= André Muffang =

French chess player

André Muffang (25 July 1897 in St. Brieuc – 1 March 1989 in Paris) was a French chess master.

Before World War I, he took 3rd, behind Alexander Alekhine and Frank Marshall, at Paris 1914 (Quadrangular); took 5th at Lyon 1914 (2nd French Amateur championship, Alphonse Goetz won); and won at Paris 1914 (Café de la Régence championship).

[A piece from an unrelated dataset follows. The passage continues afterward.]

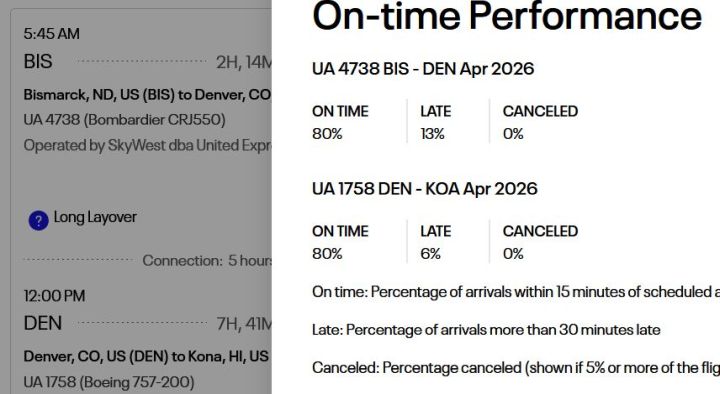Viewport: 720px width, 394px height.
Task: Click 13% late value for UA 4738
Action: [433, 134]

After the war, he won at Paris 1922 (Triangular), took 2nd at Paris 1923 (Quadrangular), lost a mini match to Alekhine (0–2) at Paris 1923, tied for 2nd-5th at Margate 1923 (Ernst Grünfeld won), and shared 4th at Strasbourg 1924. He was French Champion in 1931.

Muffang represented France in Chess Olympiads:
- In the 1st Chess Olympiad at London 1927 (+3 –3 =9),
- In the 2nd Chess Olympiad at The Hague 1928 (+9 –0 =7),
- In the 6th Chess Olympiad at Warsaw 1935 (+4 –4 =9),
- In the 12th Chess Olympiad at Moscow 1956 (+3 –5 =7).
He won individual silver medal in The Hague.

After World War II, he played for France in friendly matches against Switzerland (1946), Czechoslovakia (1947), Soviet Union (1954), and Romania (1955).

He was awarded the International Master title in 1951.